Start of Document segment
Collins was first elected to the Massachusetts House of Representatives seat for the 4th Suffolk District in 2010. He has also served as chair of the Boston legislative delegation. Collins major legislative accomplishment in his first term was being a lead sponsor of the landmark Prescription Drug Monitoring bill signed into law by Deval Patrick on August 24, 2012.

In early 2013 incumbent State Senator Jack Hart resigned from his seat to take a job at a law firm and a special election was called in order to fill it. Three candidates entered the race: 4th Suffolk District State Rep Nick Collins; 12th Suffolk District State Rep Linda Dorcena-Forry; and 'Caught in Southie' publisher Maureen Dahill. Collins and Dahill are both white and lived in South Boston, while Dorcena-Forry is Haitian-American and lived in the Lower Mills section of Dorechster. Collins received support from a number of unions including the Greater Boston Labor Council, but not the most prominent union member in the state senate district, Savin Hill State Rep Marty Walsh, who stayed neutral in the race. Collins ultimately fell short in the April 30, 2013 Democratic Primary with the final count: Dorcena-Forry 10,220 votes, Collins 9,841 votes, and Dahill with 1,594 votes.
End of Document segment
Start of Entries shown
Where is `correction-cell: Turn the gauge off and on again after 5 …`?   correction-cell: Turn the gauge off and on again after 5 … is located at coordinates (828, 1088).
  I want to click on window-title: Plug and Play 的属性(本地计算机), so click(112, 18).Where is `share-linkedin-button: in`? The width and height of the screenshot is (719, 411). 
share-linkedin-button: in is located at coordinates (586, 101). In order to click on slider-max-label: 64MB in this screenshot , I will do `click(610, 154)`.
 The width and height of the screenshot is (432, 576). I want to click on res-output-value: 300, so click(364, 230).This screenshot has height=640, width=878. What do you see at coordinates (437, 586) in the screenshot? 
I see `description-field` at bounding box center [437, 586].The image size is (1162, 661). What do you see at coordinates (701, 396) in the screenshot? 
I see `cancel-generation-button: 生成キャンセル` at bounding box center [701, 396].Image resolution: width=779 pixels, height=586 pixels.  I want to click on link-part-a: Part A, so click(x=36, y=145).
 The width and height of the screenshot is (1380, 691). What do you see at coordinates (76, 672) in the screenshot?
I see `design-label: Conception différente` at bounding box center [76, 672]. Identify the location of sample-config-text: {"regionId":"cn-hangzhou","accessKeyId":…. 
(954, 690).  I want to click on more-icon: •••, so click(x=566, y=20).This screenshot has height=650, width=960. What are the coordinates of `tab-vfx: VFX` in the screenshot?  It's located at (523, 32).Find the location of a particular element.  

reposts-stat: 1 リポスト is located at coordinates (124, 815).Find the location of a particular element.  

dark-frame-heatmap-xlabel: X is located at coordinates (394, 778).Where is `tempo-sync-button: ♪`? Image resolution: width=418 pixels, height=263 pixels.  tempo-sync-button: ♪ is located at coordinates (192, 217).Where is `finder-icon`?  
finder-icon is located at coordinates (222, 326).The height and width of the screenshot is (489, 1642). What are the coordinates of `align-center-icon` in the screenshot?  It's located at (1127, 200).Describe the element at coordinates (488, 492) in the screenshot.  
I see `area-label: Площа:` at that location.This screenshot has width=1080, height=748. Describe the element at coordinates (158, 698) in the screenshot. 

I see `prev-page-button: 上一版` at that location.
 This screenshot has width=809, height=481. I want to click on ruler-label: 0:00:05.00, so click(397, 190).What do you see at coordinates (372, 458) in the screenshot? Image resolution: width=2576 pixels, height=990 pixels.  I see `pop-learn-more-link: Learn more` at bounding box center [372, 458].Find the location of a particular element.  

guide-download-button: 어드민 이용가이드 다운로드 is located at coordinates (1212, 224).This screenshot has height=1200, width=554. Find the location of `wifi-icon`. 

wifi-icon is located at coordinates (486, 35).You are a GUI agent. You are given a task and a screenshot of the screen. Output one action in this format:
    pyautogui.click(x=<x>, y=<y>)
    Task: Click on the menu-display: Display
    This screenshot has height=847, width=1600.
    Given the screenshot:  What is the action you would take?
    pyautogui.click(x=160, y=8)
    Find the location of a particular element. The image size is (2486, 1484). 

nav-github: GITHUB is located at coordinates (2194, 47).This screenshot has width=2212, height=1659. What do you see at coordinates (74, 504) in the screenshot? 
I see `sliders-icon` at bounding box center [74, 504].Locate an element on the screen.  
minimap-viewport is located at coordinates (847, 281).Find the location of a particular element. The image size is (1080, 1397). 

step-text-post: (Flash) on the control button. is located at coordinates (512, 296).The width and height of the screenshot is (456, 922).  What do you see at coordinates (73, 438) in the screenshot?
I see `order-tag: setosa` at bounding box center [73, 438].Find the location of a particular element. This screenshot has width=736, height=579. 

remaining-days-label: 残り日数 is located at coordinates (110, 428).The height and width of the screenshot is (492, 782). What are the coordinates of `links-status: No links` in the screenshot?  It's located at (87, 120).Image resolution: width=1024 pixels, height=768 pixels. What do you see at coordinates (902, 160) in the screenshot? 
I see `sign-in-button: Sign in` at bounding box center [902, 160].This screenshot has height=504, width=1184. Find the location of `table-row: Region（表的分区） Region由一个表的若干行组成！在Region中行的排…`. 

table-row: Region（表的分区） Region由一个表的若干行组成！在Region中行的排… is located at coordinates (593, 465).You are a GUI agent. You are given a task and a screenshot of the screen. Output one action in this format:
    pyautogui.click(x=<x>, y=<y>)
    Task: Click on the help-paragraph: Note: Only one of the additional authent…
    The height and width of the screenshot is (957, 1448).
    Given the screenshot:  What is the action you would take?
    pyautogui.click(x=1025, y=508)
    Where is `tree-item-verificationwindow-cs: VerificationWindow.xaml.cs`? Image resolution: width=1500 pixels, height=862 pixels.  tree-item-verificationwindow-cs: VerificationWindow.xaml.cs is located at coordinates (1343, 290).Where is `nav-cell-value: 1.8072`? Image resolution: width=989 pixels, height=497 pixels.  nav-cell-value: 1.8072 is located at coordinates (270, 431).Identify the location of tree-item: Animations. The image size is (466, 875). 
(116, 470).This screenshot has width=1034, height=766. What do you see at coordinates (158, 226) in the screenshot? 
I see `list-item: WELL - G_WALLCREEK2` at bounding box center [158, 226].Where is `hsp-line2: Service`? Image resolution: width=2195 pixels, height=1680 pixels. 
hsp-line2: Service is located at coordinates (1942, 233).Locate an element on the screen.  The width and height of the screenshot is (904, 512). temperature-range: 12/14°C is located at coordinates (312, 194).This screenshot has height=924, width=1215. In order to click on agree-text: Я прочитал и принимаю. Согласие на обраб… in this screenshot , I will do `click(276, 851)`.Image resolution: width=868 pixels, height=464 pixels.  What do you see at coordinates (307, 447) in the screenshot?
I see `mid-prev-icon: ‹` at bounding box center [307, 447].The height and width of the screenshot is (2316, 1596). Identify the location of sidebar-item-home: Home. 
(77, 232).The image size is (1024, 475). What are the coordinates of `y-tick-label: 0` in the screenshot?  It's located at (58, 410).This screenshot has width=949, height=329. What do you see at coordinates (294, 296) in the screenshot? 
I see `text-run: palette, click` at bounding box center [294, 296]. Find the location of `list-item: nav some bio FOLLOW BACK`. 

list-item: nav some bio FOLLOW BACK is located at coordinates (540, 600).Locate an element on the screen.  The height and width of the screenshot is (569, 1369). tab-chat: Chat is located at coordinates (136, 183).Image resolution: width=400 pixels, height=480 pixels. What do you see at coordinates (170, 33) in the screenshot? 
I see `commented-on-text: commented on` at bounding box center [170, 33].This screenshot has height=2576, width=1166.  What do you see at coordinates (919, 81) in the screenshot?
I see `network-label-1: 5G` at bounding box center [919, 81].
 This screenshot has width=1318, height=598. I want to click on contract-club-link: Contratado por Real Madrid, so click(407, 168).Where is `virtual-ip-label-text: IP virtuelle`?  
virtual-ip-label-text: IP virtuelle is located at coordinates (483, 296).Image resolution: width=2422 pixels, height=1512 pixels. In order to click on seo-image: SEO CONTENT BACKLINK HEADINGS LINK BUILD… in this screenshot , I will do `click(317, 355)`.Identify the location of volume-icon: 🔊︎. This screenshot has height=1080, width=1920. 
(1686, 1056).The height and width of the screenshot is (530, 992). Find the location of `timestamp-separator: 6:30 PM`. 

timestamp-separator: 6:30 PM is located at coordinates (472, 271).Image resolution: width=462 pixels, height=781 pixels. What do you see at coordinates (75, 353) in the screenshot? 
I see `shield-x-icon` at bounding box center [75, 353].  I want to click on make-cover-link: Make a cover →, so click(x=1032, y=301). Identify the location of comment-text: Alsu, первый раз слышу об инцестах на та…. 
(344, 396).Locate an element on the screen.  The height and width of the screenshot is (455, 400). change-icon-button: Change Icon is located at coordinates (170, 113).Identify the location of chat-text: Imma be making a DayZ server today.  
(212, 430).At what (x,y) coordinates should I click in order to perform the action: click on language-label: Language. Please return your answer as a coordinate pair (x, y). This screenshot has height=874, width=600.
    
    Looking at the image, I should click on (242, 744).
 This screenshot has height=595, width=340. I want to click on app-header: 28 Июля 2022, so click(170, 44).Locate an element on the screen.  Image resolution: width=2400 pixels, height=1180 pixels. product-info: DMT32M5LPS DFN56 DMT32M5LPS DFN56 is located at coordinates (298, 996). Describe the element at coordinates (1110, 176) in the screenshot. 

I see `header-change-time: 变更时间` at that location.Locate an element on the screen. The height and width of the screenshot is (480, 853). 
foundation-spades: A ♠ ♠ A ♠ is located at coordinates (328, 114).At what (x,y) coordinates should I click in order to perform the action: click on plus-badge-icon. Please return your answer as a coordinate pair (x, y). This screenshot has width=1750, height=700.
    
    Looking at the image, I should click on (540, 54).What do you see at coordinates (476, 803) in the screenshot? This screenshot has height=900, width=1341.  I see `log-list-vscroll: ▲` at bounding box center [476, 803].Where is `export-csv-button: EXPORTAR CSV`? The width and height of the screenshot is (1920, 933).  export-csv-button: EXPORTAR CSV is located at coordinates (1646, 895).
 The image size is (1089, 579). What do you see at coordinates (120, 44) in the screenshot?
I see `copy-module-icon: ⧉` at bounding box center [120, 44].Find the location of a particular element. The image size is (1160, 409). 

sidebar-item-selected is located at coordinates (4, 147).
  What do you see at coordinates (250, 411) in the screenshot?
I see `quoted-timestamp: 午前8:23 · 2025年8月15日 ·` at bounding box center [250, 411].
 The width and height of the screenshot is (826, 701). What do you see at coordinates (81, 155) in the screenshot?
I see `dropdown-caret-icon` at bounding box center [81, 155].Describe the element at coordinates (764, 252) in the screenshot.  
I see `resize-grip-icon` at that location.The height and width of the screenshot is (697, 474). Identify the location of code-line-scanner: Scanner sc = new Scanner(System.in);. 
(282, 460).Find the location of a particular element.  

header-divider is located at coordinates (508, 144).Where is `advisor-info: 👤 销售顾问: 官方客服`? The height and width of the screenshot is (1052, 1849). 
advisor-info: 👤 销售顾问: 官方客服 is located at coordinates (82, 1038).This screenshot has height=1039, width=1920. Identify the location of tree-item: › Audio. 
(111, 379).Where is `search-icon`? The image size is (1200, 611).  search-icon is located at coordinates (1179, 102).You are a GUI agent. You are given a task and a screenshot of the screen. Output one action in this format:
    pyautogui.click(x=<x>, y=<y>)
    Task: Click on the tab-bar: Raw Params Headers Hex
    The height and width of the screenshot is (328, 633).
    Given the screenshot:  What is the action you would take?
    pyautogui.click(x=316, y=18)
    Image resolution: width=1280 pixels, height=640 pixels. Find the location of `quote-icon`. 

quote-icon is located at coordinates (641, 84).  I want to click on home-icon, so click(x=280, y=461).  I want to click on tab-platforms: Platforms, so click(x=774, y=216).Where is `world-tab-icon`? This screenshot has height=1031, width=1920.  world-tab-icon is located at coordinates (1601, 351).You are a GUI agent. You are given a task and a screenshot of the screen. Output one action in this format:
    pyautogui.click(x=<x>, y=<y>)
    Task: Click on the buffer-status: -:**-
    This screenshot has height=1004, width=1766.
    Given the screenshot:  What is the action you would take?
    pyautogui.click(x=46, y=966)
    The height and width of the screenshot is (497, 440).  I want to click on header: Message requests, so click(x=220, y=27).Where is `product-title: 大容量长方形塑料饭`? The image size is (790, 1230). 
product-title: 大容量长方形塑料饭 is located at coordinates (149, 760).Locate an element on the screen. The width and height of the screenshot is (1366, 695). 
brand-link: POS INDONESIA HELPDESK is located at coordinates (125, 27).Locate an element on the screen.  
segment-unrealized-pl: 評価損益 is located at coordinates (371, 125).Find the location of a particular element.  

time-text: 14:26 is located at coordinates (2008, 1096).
End of Entries shown
| Task set |
1. Using the text about Nick Collins, decide whether each statement agrees with it: (a) Collins first won his House seat in 2010; (b) Marty Walsh endorsed Collins in the special election; (c) Jack Hart left the state senate to work at a law firm. Answer each with yes or no and quote the deciding words.
2. Carry on the text about Nick Collins from the end of its last sentence.
The rows are not needed here.

| Task responses |
1.
(a) Yes: "was first elected to the Massachusetts House of Representatives seat for the 4th Suffolk District in 2010"
(b) No: "who stayed neutral in the race"
(c) Yes: "resigned from his seat to take a job at a law firm"

2.
Later in 2013 Collins repaid Walsh's neutrality in his failed State Senate race by endorsing Walsh's opponent in the open seat race for Mayor of Boston. Collins endorsed West Roxbury resident and At-Large City Council John Connolly. While Connolly and Walsh were the top two vote getters and advanced to the general election, Connolly lost to Walsh in November 2013. Collins went on to joke about the endorsement at the Boston St. Patrick's Day Breakfast in 2014, saying that he was being sent to City Hall jail.

Collins was a founding board member of UP Academy of Dorchester and Boston and an advisory board member of Excel High School in South Boston. In March 2016, he served as chairman of the South Boston Citizens Association's Evacuation Day ceremonies. In May 2016, he was elected as a delegate for Hillary Clinton at the 2016 Democratic National Convention.

==State senator==
In January 2018, 1st Suffolk District State Senator Linda Dorcena-Forry announced that she was resigning from office in order to take a position with Suffolk Construction, and causing another special election. Unlike the 2013 Special Election, this time Collins faced no opposition in his bid for State Senate, and he won the seat. Collins is at the 4th State Senator in a row to hold this seat who has first won it in a special election: Dorcena-Forry won the seat in a 2013 special election, Hart won the seat in a 2002 special election, and Lynch won the seat in a 1996 special. Previous State Senate President William Bulger is the last holder of the 1st Suffolk District State Senate seat to have won the election in a regularly scheduled election.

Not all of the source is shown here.